La investigación busca determinar el origen del dinero que dio lugar a la compra de inmuebles por parte de allegados a Néstor y Cristina.
Meses después del fallecimiento de Néstor Kirchner comenzaron a registrarse movimientos millonarios de fondos en Estados Unidos por parte de Daniel Muñoz, su ex secretario privado. La Justicia investiga -en la causa conocida como los cuadernos de las coimas- la relación entre aquellos U$S 70 millones que ingresaron a maniobras de lavado y el dinero del matrimonio Kirchner. Según pudo conocer Clarín, el juzgado avanza sobre la hipótesis que sostiene que aquellos fondos pertenecían a los ex presidentes y buscan determinar el nivel de conocimiento que Cristina Kirchner, procesada como jefa de la asociación ilícita, tenía al respecto.

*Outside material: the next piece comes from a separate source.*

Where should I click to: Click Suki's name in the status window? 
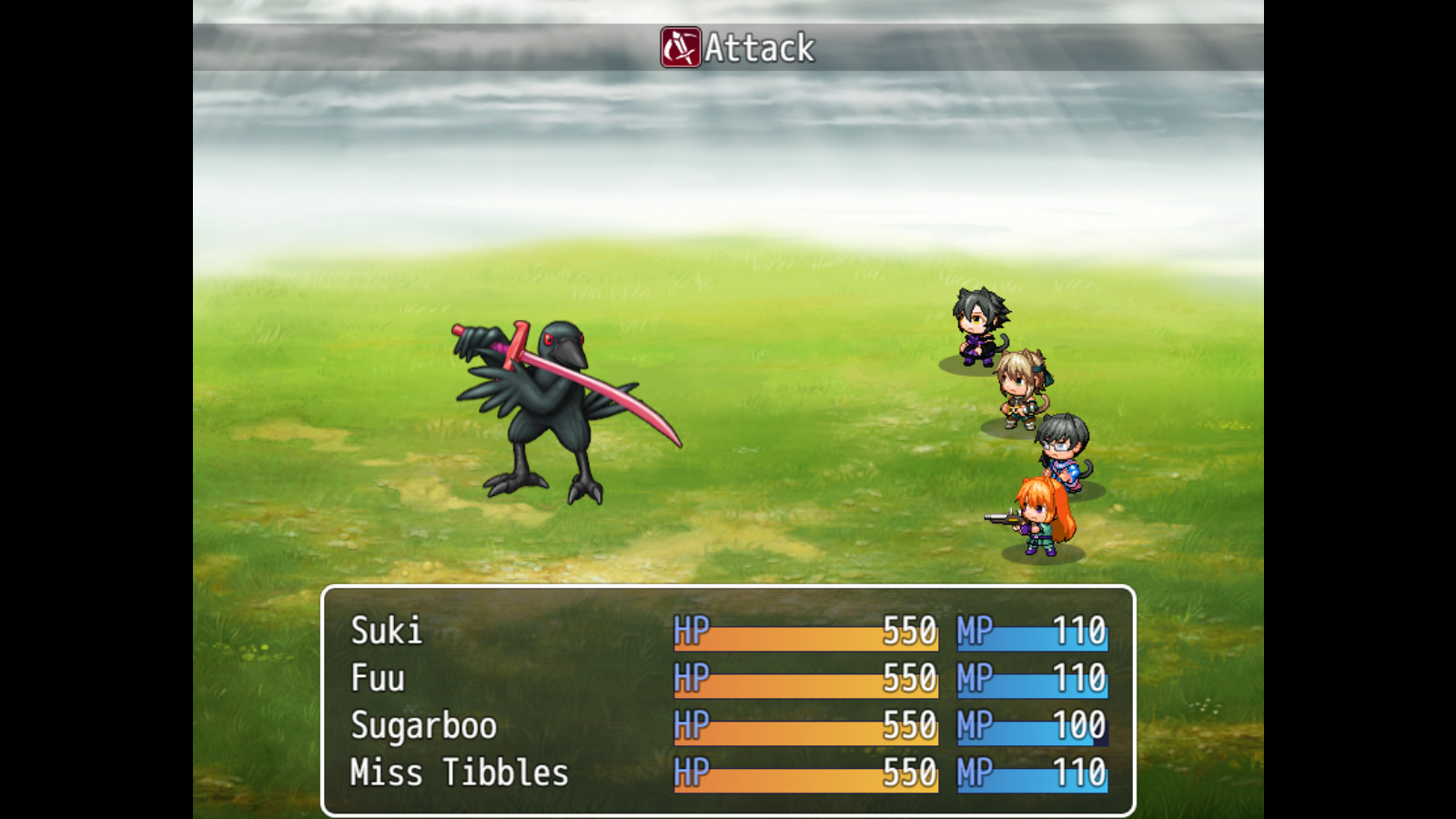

Transcurrieron cinco meses desde que comenzó en la justicia federal la causa que investiga la estructura que operó desde el extinto ministerio de Planificación Federal, destinada al cobro de sobornos a empresarios contratistas del Estado. El primer procesamiento del expediente apuntó contra Cristina Kirchner como jefa de la asociación ilícita, coautora de recibir dádivas y responsable de cohecho pasivo (cobrar coimas).​ Como contó Clarín, se sumaron nuevos hechos en contra de la ex Presidenta, junto a otra tesis de investigación.
El juez Claudio Bonadio junto a la fiscalía de Carlos Rívolo y Carlos Stornelli, trabaja en la reconstrucción de la ruta de los fondos que se volcaron a la compra venta de inmuebles por U$S 70 millones entre 2010 y 2015, en Estados Unidos. En este tramo de la investigación se encuentran una veintena de personas imputadas, todas con algún tipo de vínculo con el ex secretario privado de Néstor Kirchner.

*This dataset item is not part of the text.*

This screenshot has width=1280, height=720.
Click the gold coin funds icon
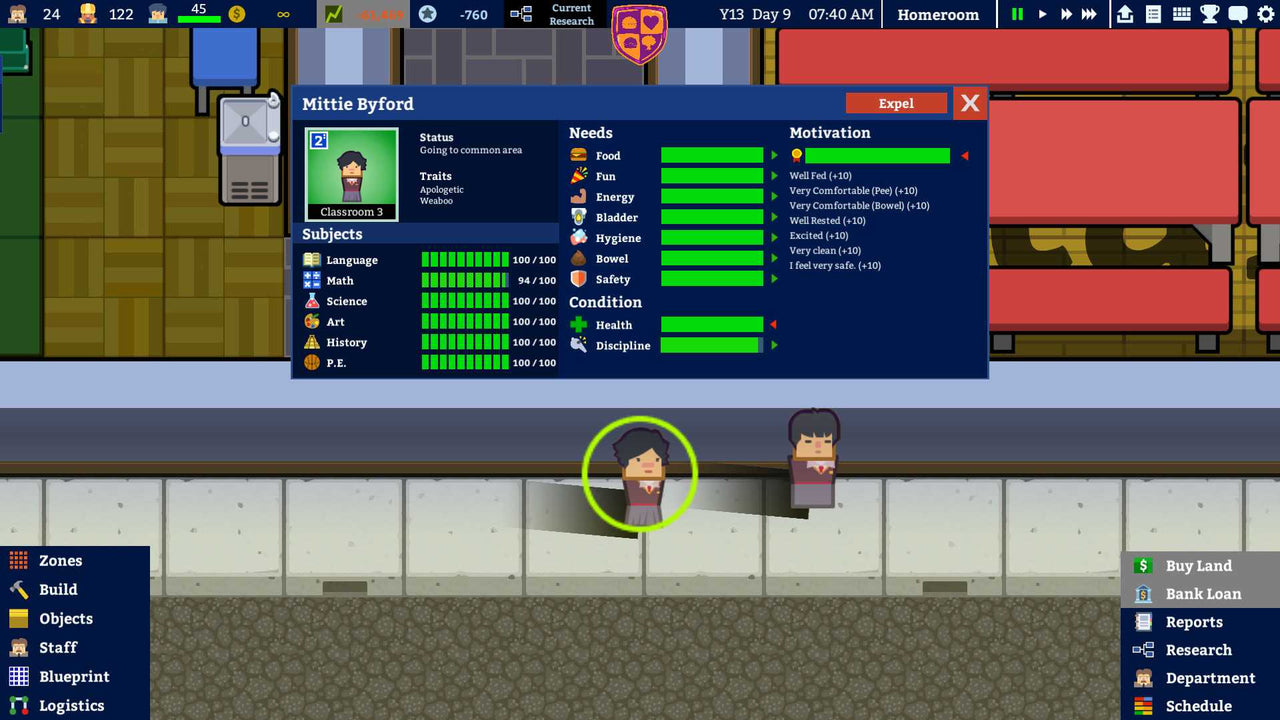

Como un complejo rompecabezas que continúa armándose, la estructura que funcionó en Estados Unidos realizando diferentes transacciones comerciales de las que se destaca la constitución de empresas y la compra de inmuebles a nombre de éstas, se encontraría “vinculada a la asociación ilícita que recaudaba fondos de empresarios, esto suma otra acusación por lavado contra la ex Presidenta”, indicaron fuentes del la causa.
Para desentrañar cómo funcionó todo y cómo se adquirieron 17 propiedades en Estados Unidos, se analiza la confesión de Carolina Pochetti -viuda de Muñoz- que espera que el juez Bonadio homologue su acuerdo de colaboración para convertirse en “arrepentida”.
La hipótesis que toma fuerza en este expediente es que el dinero que Muñoz movilizó en el exterior, donde constituyó 15 empresas a nombre de terceras personas de su círculo, “pertenecía a la familia Kirchner”. Para robustecer esta teoría, el juzgado tuvo en cuenta como pieza clave, la aparición en el complejo entramado de Isidro Bounine “quien respondía directamente a la ex Presidenta y quien contactó a Juan Manuel Campillo”, señalaron fuentes de la causa a Clarín.
¿Por qué es relevante ese dato? En octubre de 2010 fallece Néstor Kirchner, meses después comenzaron las primeras operaciones en Estados Unidos. Cuando en un comienzo de la causa se analizaba la posibilidad que Muñoz haya sacado del país el dinero por cuenta propia, la Justicia fue entrelazando otros datos que se desprenden de confesiones de imputados colaboradores y de documentación obtenida.
Allí, se sumó las acusaciones contra Juan Manuel Campillo y a Isidro Bounine. Este era entonces secretario privado de Cristina Kirchner y fue quien se contactó con el ex secretario de Hacienda de Santa Cruz para que asesore sobre las operaciones en el exterior.